04. Juli 2020
Spätzünder! – I
Es gibt unzählige Sprüche mit dem Wörtchen „spät“:
- Besser spät als nie
- Es ist nie zu spät für einen Neuanfang
- Es ist nie zu spät so zu sein, wie man gerne gewesen wäre (George Eliot)
- Besser spät als hässlich kommen
- Lieber zu spät als gar nicht usw.
Wahrscheinlich kennt jeder solche Sprüche, hat vielleicht den ein- oder anderen schon mal gesagt bekommen, weil Euch jemand trösten wollte! Zum Beispiel, nachdem sich herausgestellt hat, dass auch die dritte Berufsausbildung, bzw. das dritte Studium irgendwie doch noch nicht das Richtige war… Hm, soll vorkommen.
Was aber, wenn sich das spätzündeln quasi durch das ganze Leben zieht?
Bevor ich genauer erzähle, wie es bei mir war und warum sowohl die Musik, wie auch das Schreiben erst spät zu festen Instanzen meines Lebens wurden, gibt’s hier erstmal die Ultra-Kurzfassung.
Kindheit – der frühe Vogel … ist abends zu müde für die Party!
Ich kann nicht sagen, dass ich in meiner Kindheit mit Sprüchen bezüglich des „Spät-Seins“ (in welcher Form auch immer) gefüttert worden bin, um mich auf den Weg zu bringen. Oder dass sie irgendwie zu meiner Beruhigung beigetragen hätten (allenfals mal eine kleine Aufmunterung waren), aber mussten sie deshalb gleich zu einer self-fulfilling-prophecy werden?
Ich war wohl schon immer ein Spätzünder. In allem. Außer, was meine Einschulung betrifft. Die war mit fünf. Aber das war’s dann auch schon mit dem „früh“.
Teenager-Zeit – Hormone geben einen Scheiß’ auf Zeiten!

══════

◆ Aufgabenstellung: Schreib den Text über das Spätzünden oben weiter, direkt im Anschluss an seine letzte Zeile.

◆ Vorgegebenes Material:
══════

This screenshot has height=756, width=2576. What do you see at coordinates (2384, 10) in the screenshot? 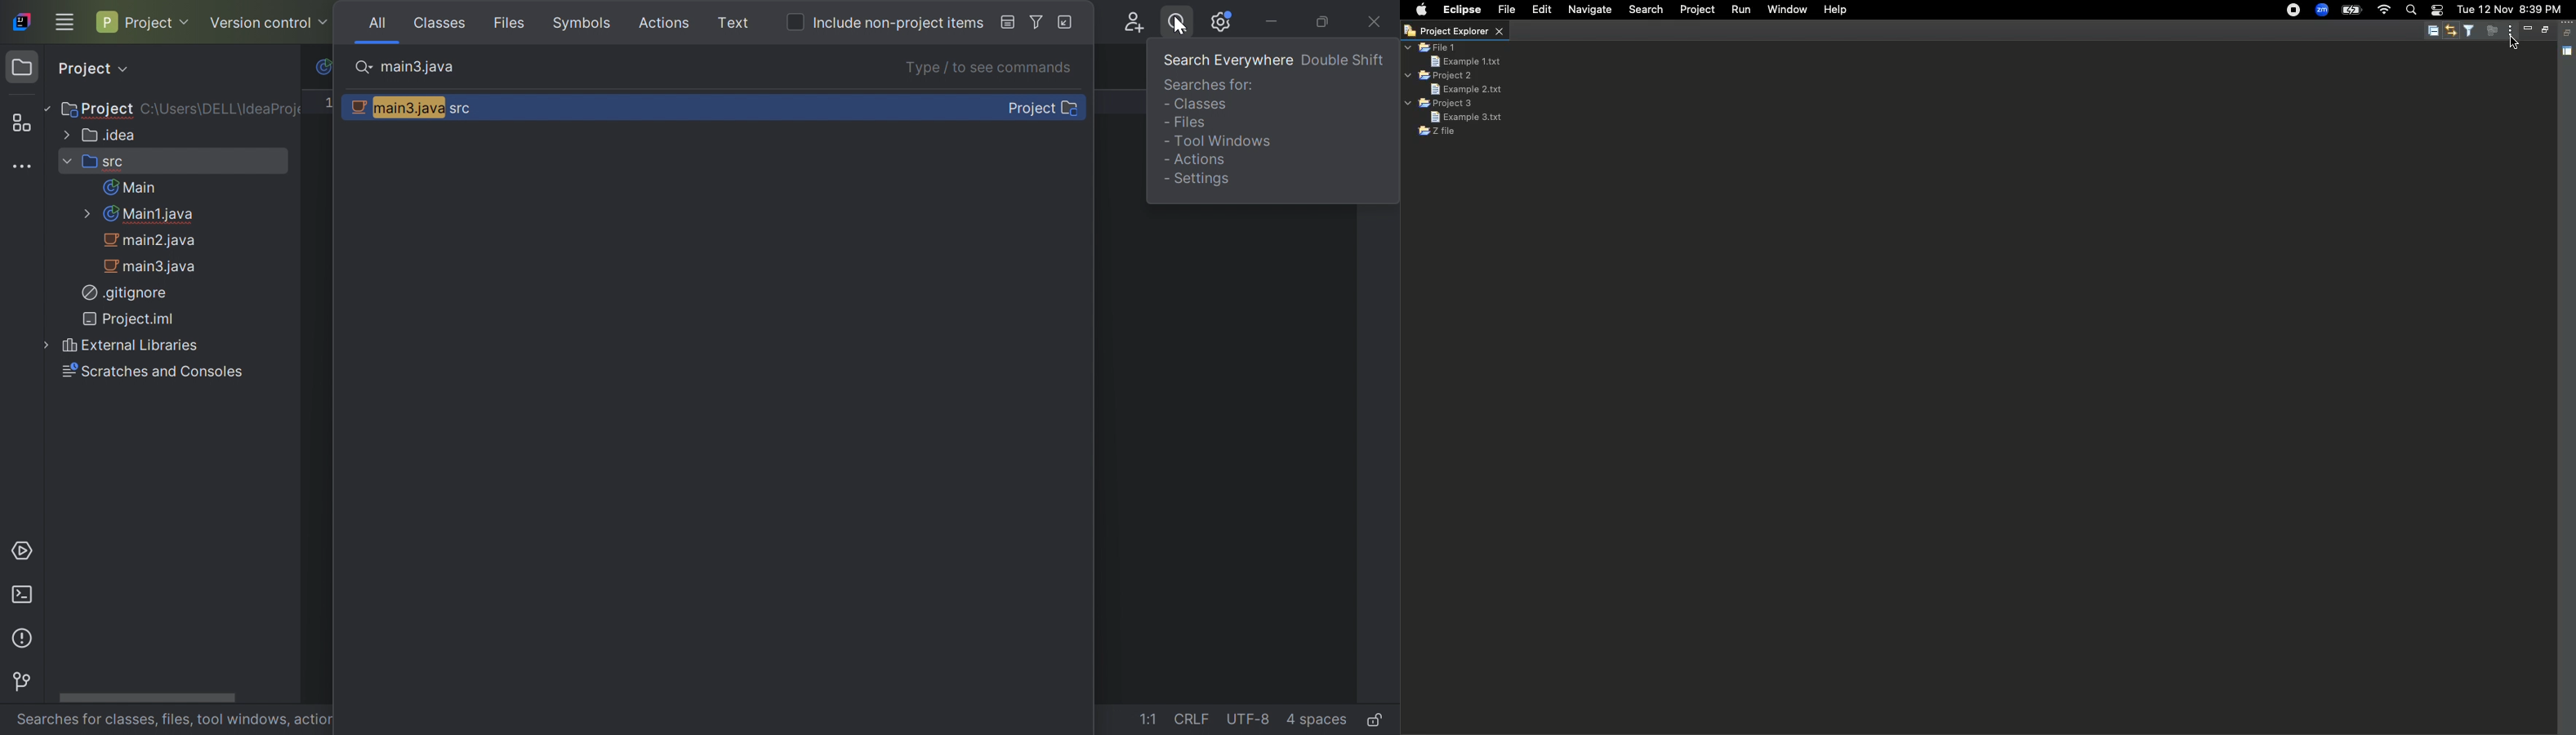
I see `Internet` at bounding box center [2384, 10].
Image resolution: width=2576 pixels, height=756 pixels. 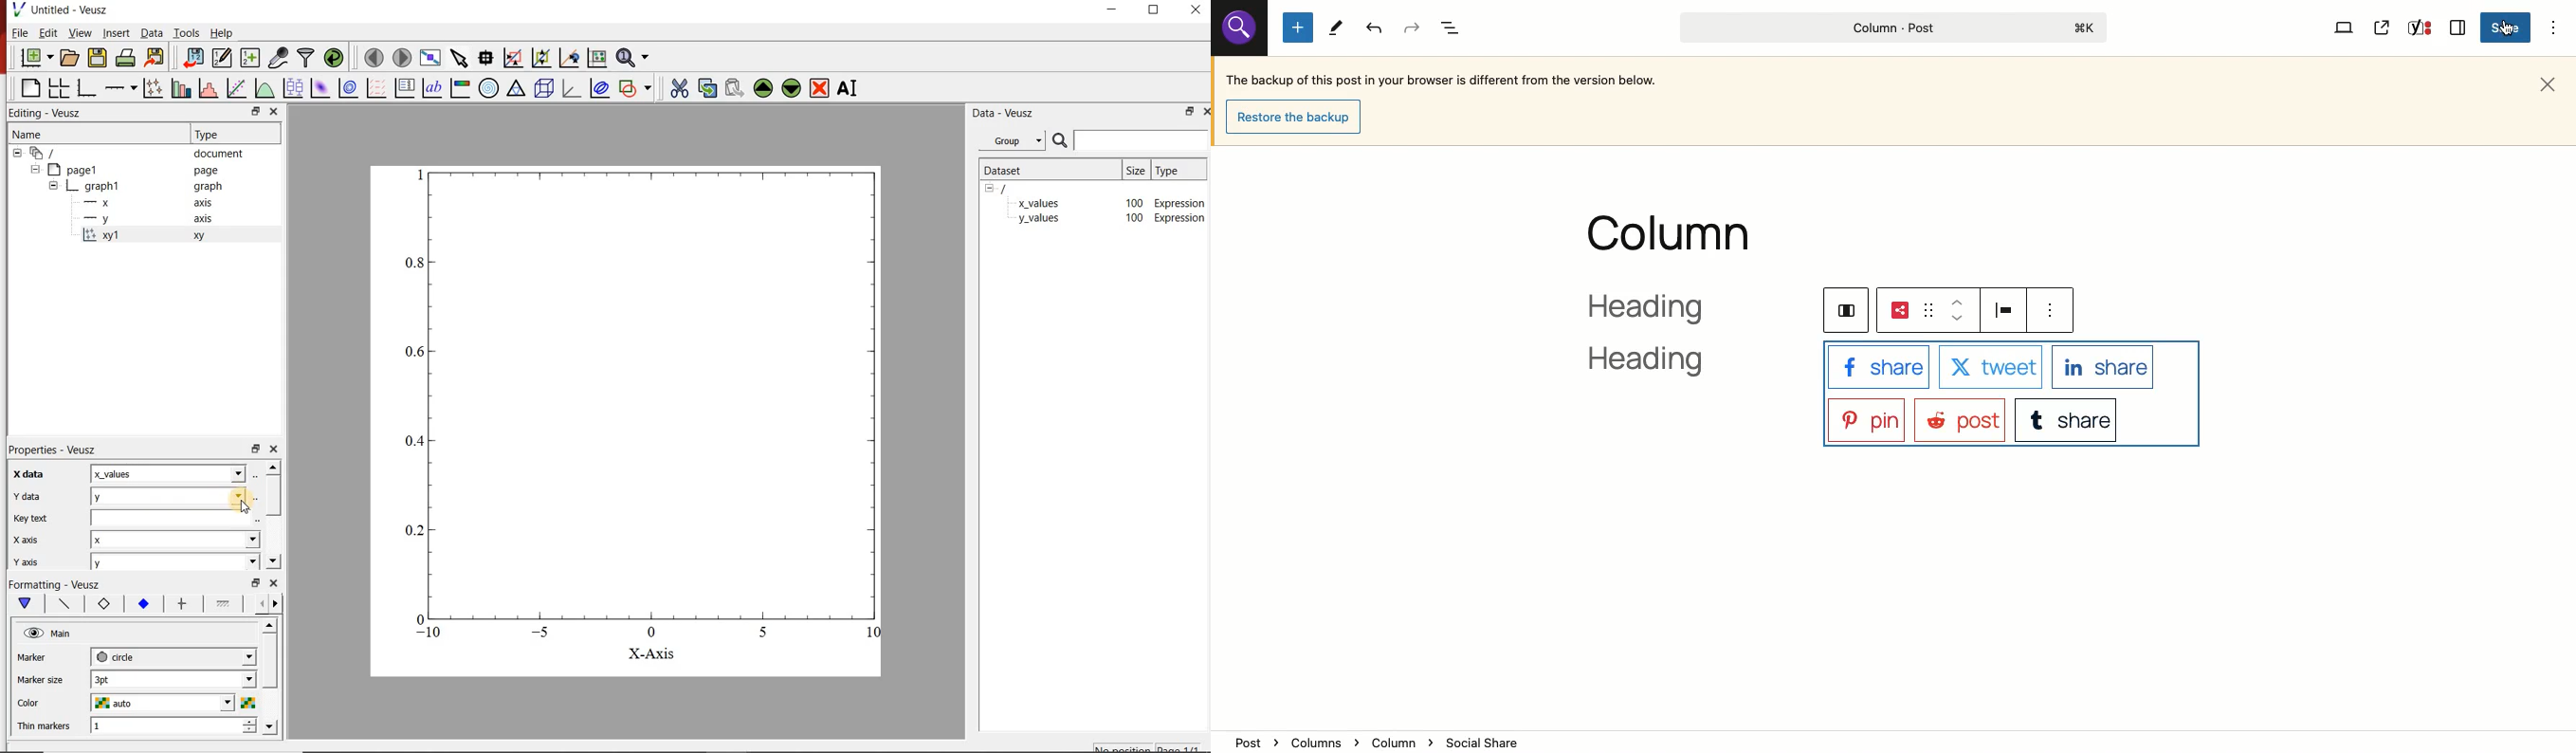 I want to click on plot 2d dataset as contours, so click(x=350, y=88).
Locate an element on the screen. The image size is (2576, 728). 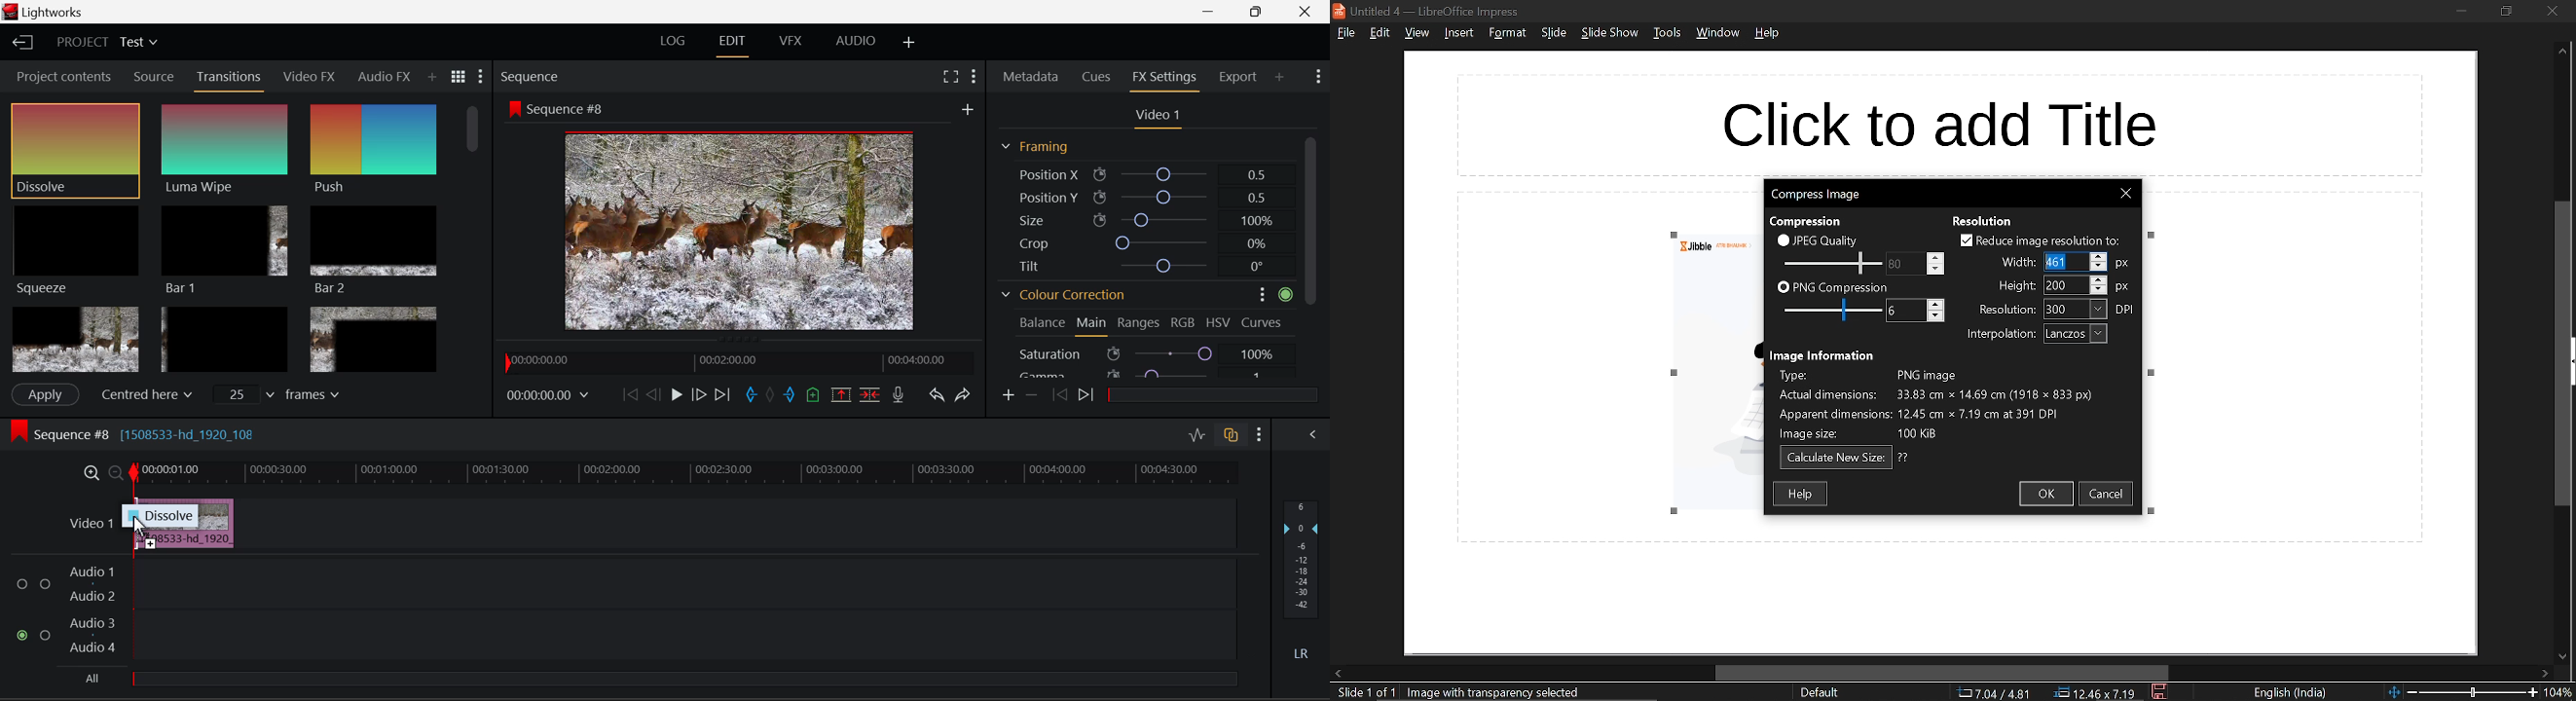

══════

◆ Ergebnis:
Meine erste Menstruation hatte ich mit 14. Damit war ich die Vorletzte in unserer Klasse. Immerhin, es gab noch eine nach mir. Aber die war auch einen Monat jünger als ich…was das Ganze wieder etwas relativierte.
Als Teenager ist sowas aber totaaaal wichtig. Wenn du da hinterher hinkst, bist du quasi durch. Wenn meine 16-jährigen Tochter erzählt, was diesbezüglich heute so abgeht, dann sind wir damals wohl noch im flauschigen Nest von Bullerbü aufgewachsen…
Heute, als Erwachsene, denke ich natürlich anders darüber. Von mir aus hätte ich, kurz bevor wir Kinder wollten, menstruieren, und gleich, nachdem beide Wunschkinder da waren, wieder damit aufhören können. Aber leider, leider hat die Natur ihre eigenen Pläne.
Meinem „Spätzündertum“ bin ich treu geblieben. Den ersten Freund hatte ich ebenfalls erst mit 14 (oberpeinlich), der erste „richtige“ (also Zungenkuss) ließ noch länger auf sich warten und vom ersten Sex… OMG! No more details. Nur soviel: sweet sixteen war ich nicht mehr…
Schule und Ausbildung – die Qual der Wahl
Nach dem Umzug von Berlin ins beschauliche Herschbach im Unterwesterwald kam die Sprach-Barriere. „Icke, dette kieke mal“ verstand im Westerwald niemand. Und „Herschber-Platt“ verstand ich nicht. Freunde finden war unter diesen Umständen schwer. Sicher warf auch die Pubertät schon ihre Schatten voraus. Meine damalige Klassenlehrerin (auch noch für Mathe zuständig, Hilfe!) war ein Feldwebel par excellence und postwendend kamen die schlechten Noten.
Also nach den ersten beiden Jahren auf dem Gymnasium runter auf die Realschule. Nicht wirklich gut, aber besser.
Dann war eine Berufsausbildung fällig
Zur Erzieherin. Ich dachte wirklich, das isses. Ich weiß noch, wie ich – damals noch Praktikantin, also vor der eigentlichen Ausbildung – einmal an einem Nachmittag in der Kita, in der ich Praktikantin war, am Fenster stand und beobachtete, wie dicke Schneeflocken vom Himmel herab tanzten. Die Kids spielten friedlich, der Kassettenrekorder (ja, sowas gab’s mal) dudelte ein Weihnachtshörspiel und es war warm und urgemütlich.
„Wow“, dachte ich, „das ist es! Das will ich machen, bis ich alt bin und in Rente gehe.“ Ha!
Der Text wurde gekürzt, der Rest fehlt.